Normandy, 1994

The word daddy felt foreign on my lips. I believe I had never used that word before.

“I am a high school teacher at the Taipei American School in Taiwan. My advanced-placement U.S. history class read your parents’ words, and yours. I suggested to my students that perhaps the best way to try to give something back to people like your parents would be by trying as much as possible to live as good, concerned American citizens who actively try to make America a better place. The immense loss that your family has endured for the last fifty years will not be forgotten. Your father and mother gave so much fifty years ago to make America a place where people who love can love for a lifetime and not have that time together cut short. My father also landed on those beaches in June 1944. Because of people like your father and mine, my own daughter will grow up in a better world than we would have had if the Nazis had prevailed in Europe. I thank you once again in the name of my daughter, Lara.”

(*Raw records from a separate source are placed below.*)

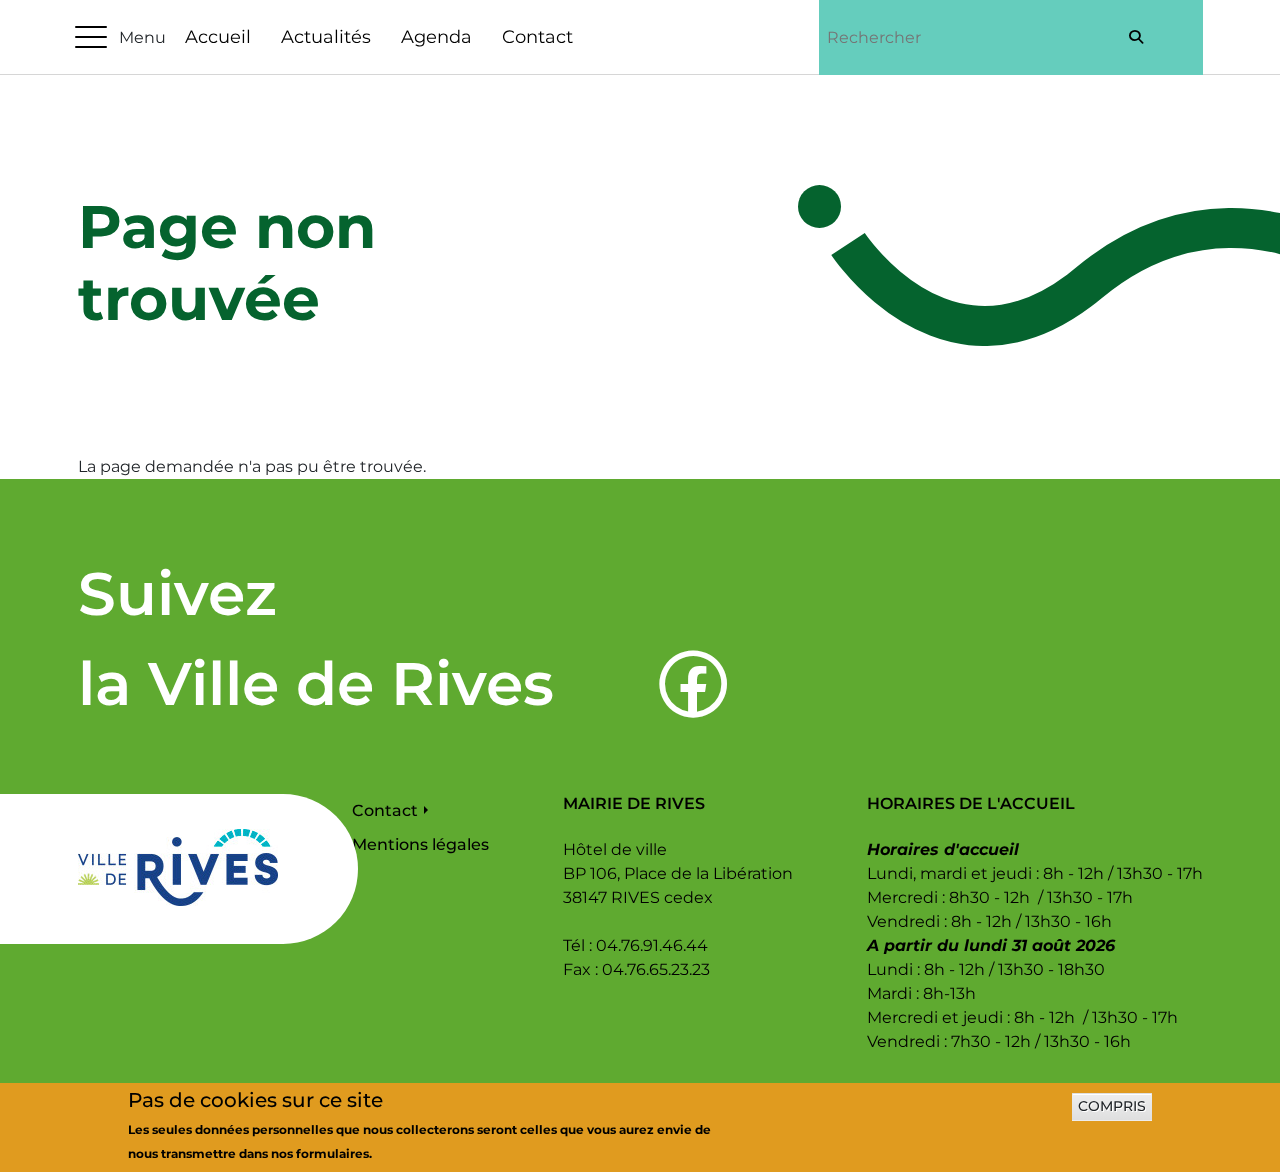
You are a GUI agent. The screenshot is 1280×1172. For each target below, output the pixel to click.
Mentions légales (420, 844)
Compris (1112, 1107)
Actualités (326, 37)
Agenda (436, 37)
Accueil (218, 37)
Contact (537, 37)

Nancy Lynch Taipei American School, Taiwan

“I have read that of all the many terrors of the battlefield, the artillery barrage is the most hated and feared by the combat soldier. The reason for this is that the ordinary infantryman is helpless under artillery. There is absolutely nothing he can do but hunker down and pray that the next shell doesn’t land in his foxhole. It is purely a battle of nerves against the odds, and it occurs to me now that this was just the kind of war that Mrs. Elliott and her contemporaries fought every day. For the mother, the wife, or the daughter, the enemy was the war itself, and all she could do was wait out the barrage. She could not shoot back, and there was no foxhole deep enough for her to hide in. If the telegram did come, it had her name on it, and it was inevitably a direct hit. I would like to thank DeRonda Elliott for sharing with us her very private sorrow. At the very least she has given us a broader definition of the word veteran .”

Dale Gelineau North Hills, Calif.

“We can never make up for the violent loss of a parent, but if we can see the events that took our fathers in an unselfish manner, grace enters our hearts. We can love them for who they were and what they chose to do in their time. My father also wanted to come home. In a sense he is home, with me, my brother, my sister and my mother. The example of his life inspires us and touches us and our children.”

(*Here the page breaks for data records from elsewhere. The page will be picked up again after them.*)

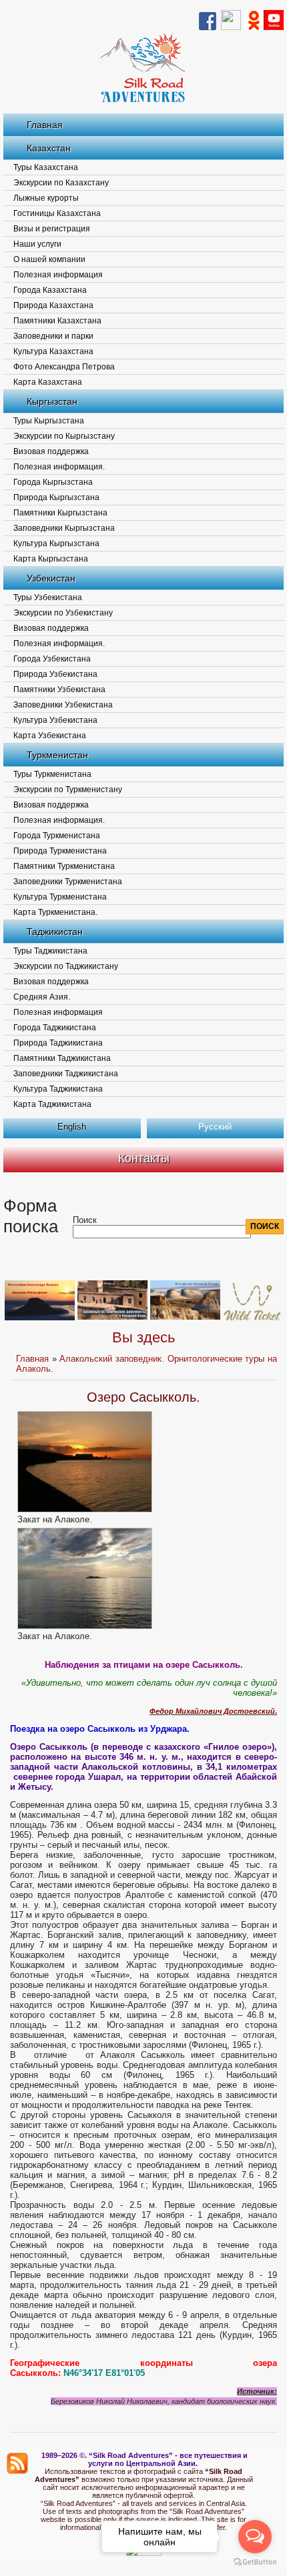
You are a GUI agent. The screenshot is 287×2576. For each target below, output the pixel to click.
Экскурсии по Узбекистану (63, 612)
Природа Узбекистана (55, 674)
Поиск (85, 1220)
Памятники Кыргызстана (60, 512)
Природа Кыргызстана (56, 497)
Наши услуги (37, 244)
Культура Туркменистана (60, 897)
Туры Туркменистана (52, 774)
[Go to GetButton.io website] (255, 2562)
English (71, 1127)
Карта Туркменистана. (55, 912)
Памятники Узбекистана (59, 689)
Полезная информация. (59, 466)
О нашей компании (49, 259)
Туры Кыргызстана (48, 420)
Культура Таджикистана (58, 1089)
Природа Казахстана (53, 305)
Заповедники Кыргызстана (64, 528)
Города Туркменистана (56, 835)
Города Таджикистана (54, 1027)
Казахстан (49, 148)
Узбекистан (51, 578)
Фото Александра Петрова (64, 366)
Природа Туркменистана (60, 851)
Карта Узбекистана (49, 735)
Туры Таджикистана (50, 951)
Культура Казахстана (53, 351)
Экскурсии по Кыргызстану (64, 436)
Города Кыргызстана (53, 482)
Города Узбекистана (52, 659)
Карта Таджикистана (52, 1104)
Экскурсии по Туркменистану (67, 789)
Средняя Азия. (41, 997)
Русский (215, 1127)
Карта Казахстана (47, 382)
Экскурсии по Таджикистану (65, 966)
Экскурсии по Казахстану (61, 182)
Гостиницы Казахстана (57, 213)
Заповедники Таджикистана (65, 1073)
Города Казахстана (50, 290)
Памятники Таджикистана (62, 1058)
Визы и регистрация (51, 228)
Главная (45, 124)
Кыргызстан (52, 401)
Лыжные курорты (46, 198)
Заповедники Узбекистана (63, 705)
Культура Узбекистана (55, 720)
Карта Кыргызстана (50, 558)
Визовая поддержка (51, 451)
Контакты (144, 1158)
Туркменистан (57, 755)
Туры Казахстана (45, 167)
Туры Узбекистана (47, 597)
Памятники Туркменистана (64, 866)
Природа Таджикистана (58, 1043)
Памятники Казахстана (57, 320)
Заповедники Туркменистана (67, 881)
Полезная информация (58, 274)
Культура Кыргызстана (56, 543)
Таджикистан (55, 931)
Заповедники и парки (53, 336)
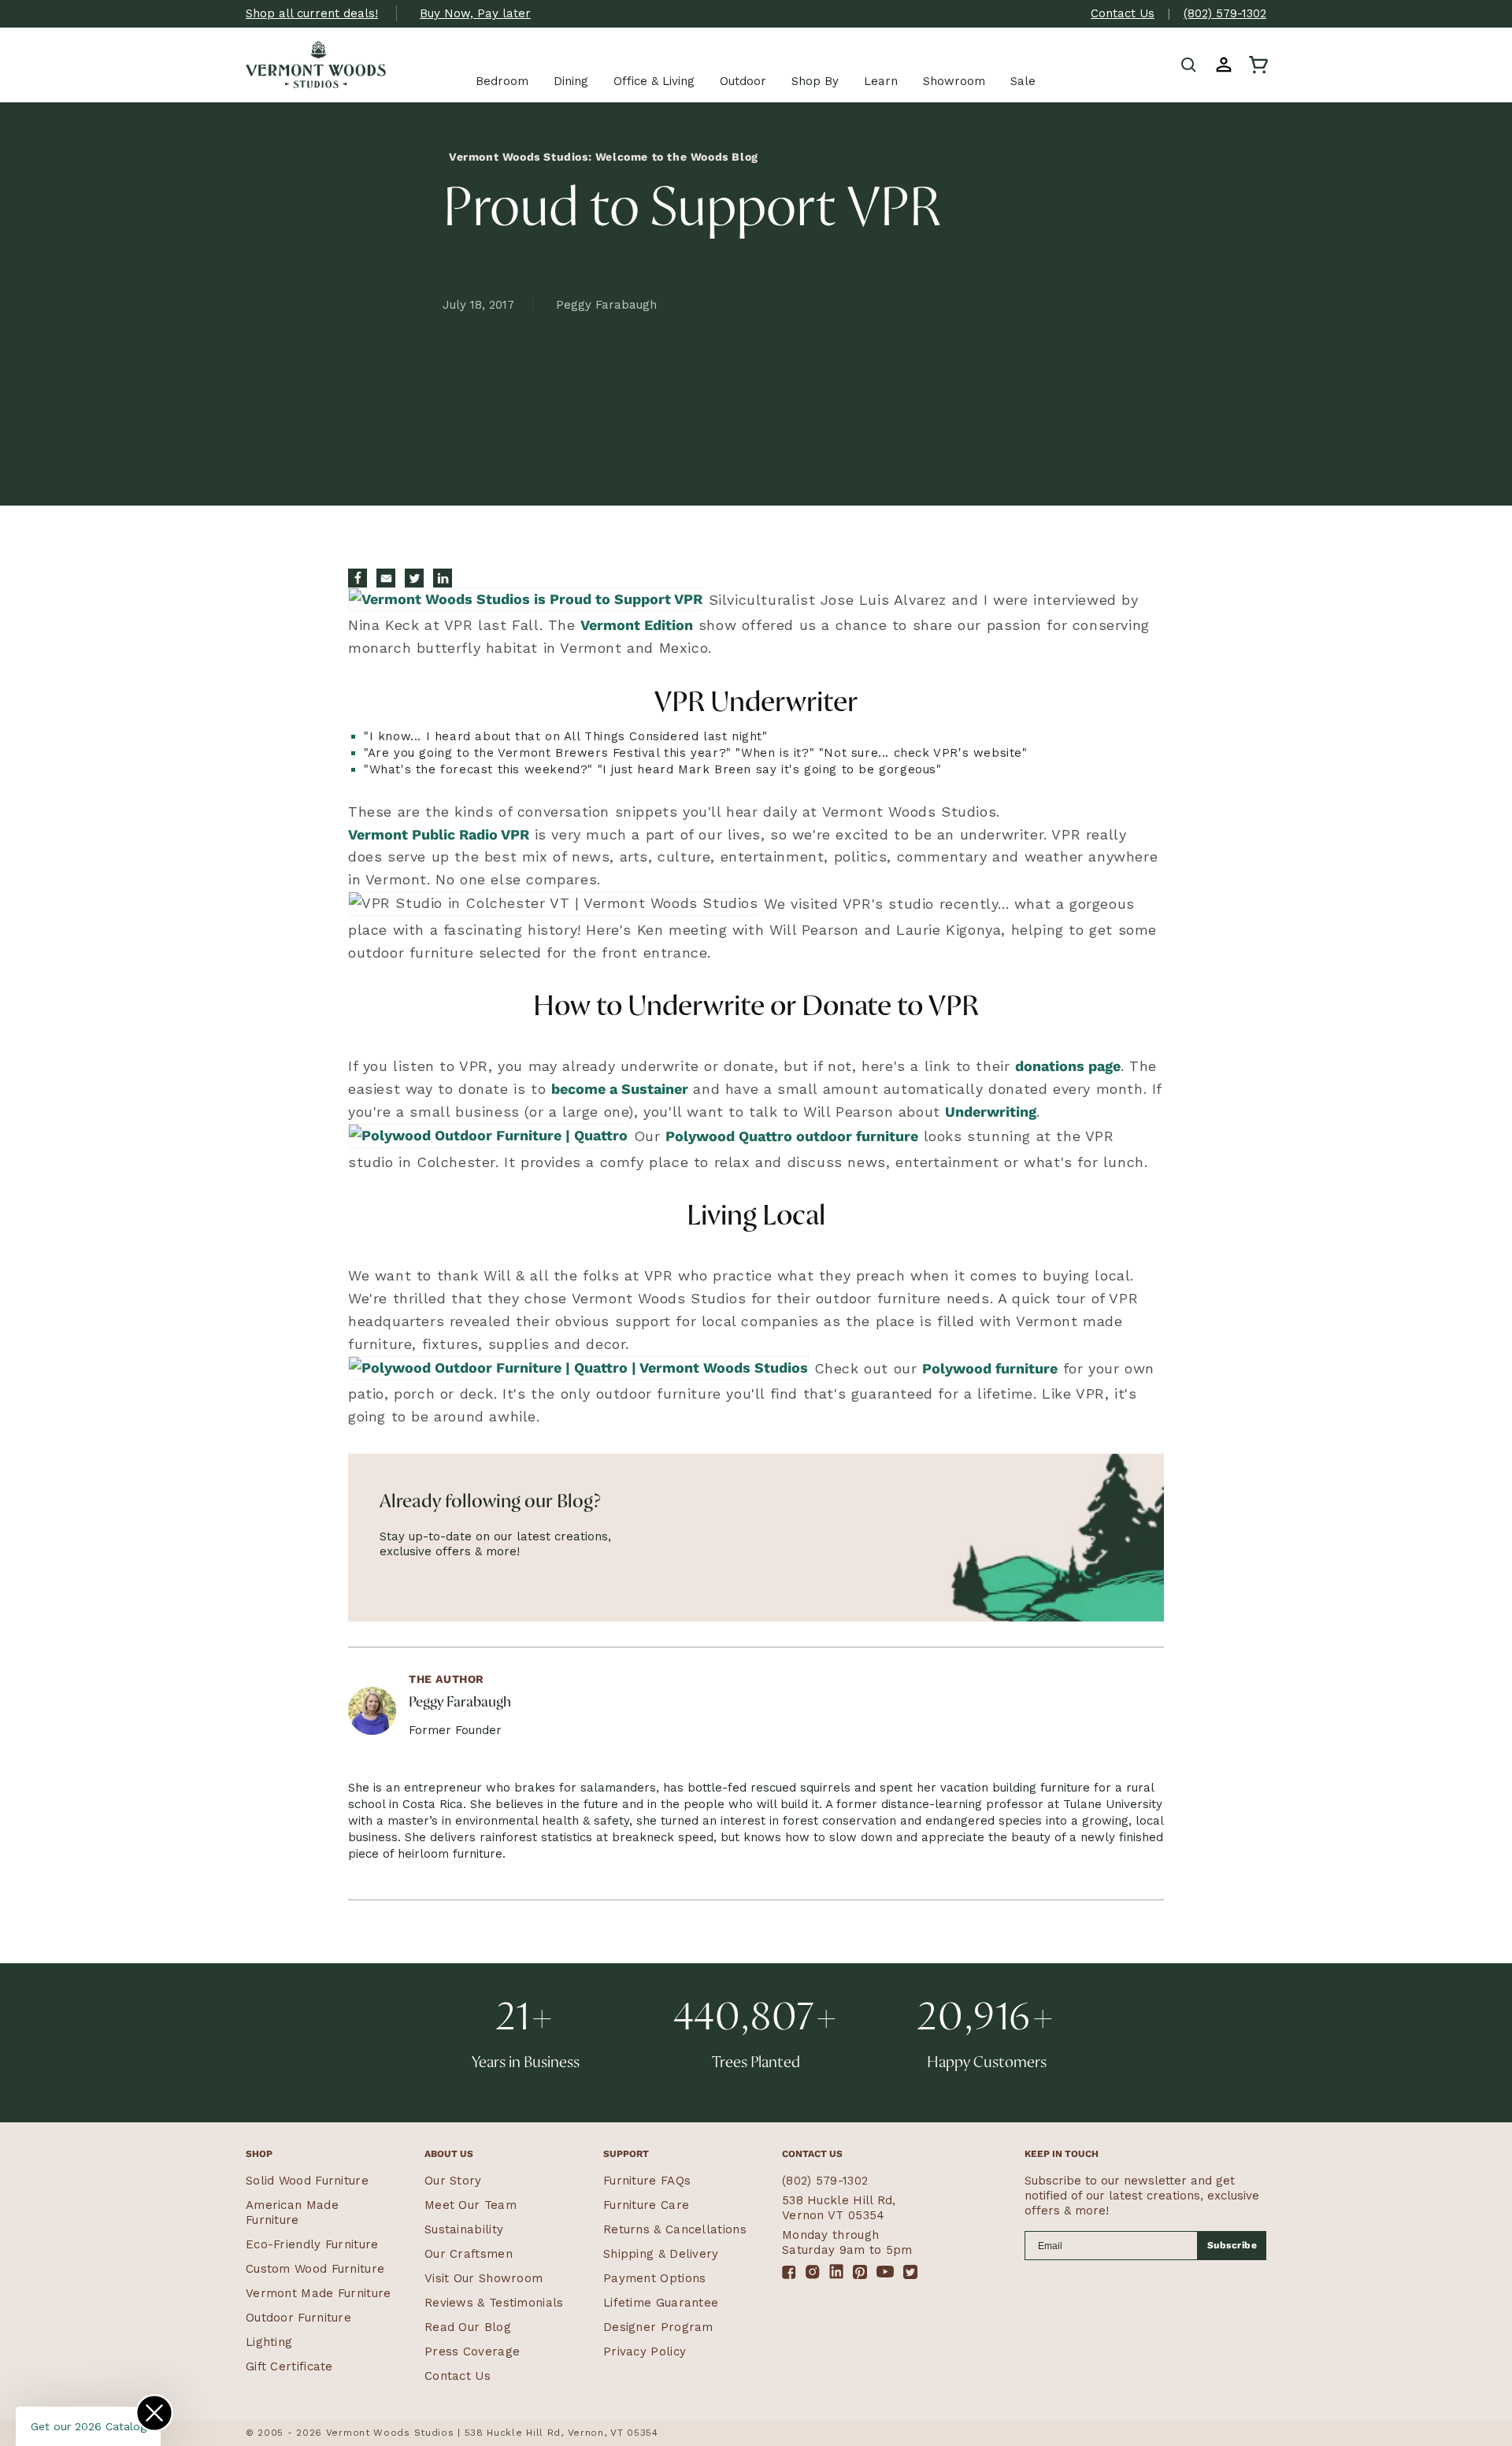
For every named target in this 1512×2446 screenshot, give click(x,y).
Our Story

Robert J. Harding New York, N.Y.

“There is a plaque on the wall of the Georgetown University Hospital chapel listing the names of students who died in the war. I saw it many times when I was a student in the 1950s, and I always wondered about these people and those they left behind. It certainly is a strange world. Your father and all those other young men paid such a dreadful price to save the world from thugs, but you can read the newspapers fifty years later and wonder if we learned anything at all or if we are really worth saving.”

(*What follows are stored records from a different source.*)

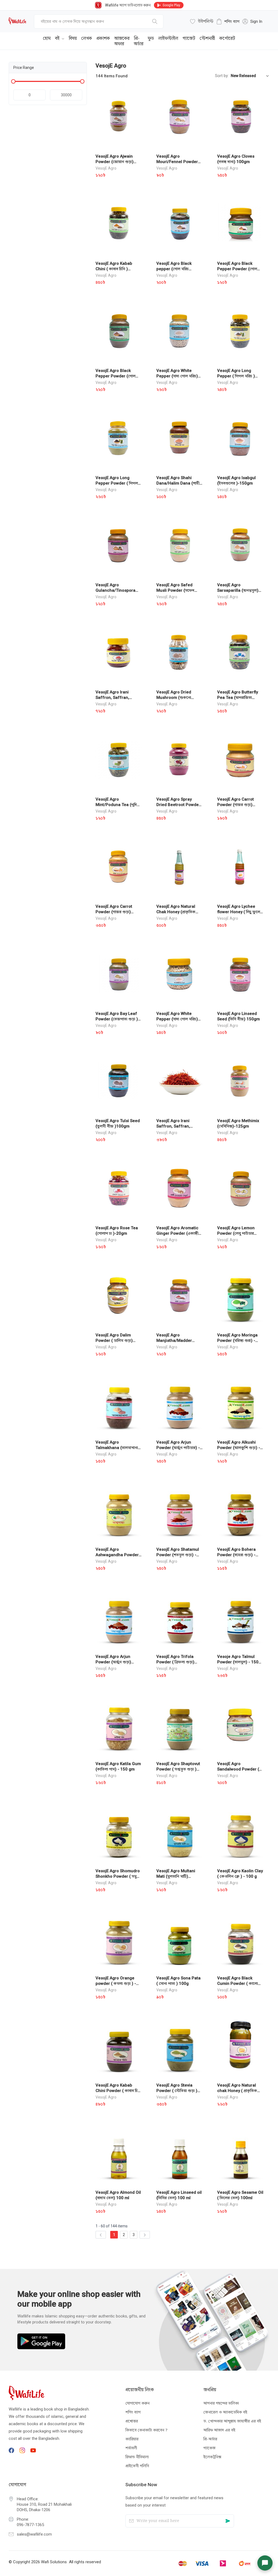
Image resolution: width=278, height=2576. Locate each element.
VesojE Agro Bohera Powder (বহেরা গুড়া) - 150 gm (236, 1555)
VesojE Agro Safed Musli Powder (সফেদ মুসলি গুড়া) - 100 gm (175, 590)
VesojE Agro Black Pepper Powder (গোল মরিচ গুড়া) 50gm (237, 269)
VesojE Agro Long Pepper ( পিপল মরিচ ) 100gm (236, 376)
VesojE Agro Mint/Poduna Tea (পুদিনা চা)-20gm (118, 805)
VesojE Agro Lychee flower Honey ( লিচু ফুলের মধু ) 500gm (239, 912)
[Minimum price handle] (13, 81)
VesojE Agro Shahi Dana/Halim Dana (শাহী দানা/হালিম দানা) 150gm (178, 483)
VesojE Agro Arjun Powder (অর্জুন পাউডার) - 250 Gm (178, 1448)
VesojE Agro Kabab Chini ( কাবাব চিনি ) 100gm (114, 269)
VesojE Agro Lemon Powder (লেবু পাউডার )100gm (236, 1233)
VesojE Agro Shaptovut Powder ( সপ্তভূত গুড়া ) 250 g (178, 1769)
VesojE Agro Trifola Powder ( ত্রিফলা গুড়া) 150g (175, 1662)
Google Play (171, 5)
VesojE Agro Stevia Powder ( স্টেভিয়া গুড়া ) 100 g (176, 2091)
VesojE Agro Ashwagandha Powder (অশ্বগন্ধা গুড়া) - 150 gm (117, 1555)
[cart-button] (257, 37)
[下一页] (145, 2235)
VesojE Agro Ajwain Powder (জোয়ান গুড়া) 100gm (115, 162)
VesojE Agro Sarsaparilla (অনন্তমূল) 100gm (237, 590)
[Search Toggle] (239, 37)
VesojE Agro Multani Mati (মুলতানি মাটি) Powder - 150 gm (175, 1876)
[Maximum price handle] (82, 81)
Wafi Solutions (54, 2561)
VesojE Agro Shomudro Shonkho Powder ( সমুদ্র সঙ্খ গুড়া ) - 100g (118, 1876)
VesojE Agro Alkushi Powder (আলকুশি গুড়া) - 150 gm (238, 1448)
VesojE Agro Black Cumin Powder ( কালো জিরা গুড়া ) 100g (237, 1983)
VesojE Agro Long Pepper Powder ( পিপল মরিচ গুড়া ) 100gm (117, 483)
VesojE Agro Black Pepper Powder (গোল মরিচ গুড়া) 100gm (115, 376)
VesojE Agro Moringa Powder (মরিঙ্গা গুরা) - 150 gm (237, 1340)
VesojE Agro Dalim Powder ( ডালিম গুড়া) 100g (114, 1340)
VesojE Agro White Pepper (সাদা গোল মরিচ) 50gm (177, 1019)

Dr. John R. Agnew Fort Myers, Fla.

“Your article moved me deeply and struck responsive chords in my own background. I am terribly sorry that your father did not survive the Normandy invasion. Mine returned, but we lost him later anyway, partly because of that war. My father, William Lloyd Tucker, was a tail gunner during 1944 and was awarded the Distinguished Flying Cross. He flew six extra missions over the required thirty-three to obtain a special assignment as a gunnery instructor. Like many of his contemporaries, he returned an old young man. For the first year or so he suffered intermittent blackouts and nightmares. He developed a heart murmur and was plagued by a lifelong “nervous stomach.” Three weeks before his fiftieth birthday, in 1972, he died of an aortic aneurysm. We attribute his condition partly to a permanent intense anxiety caused by those bombing missions. Thank you for sharing your parents’ story with us. You have helped ensure that our own generation’s memory of that war does not fade.”

W. Jeffrey Tucker Foster City, Calif.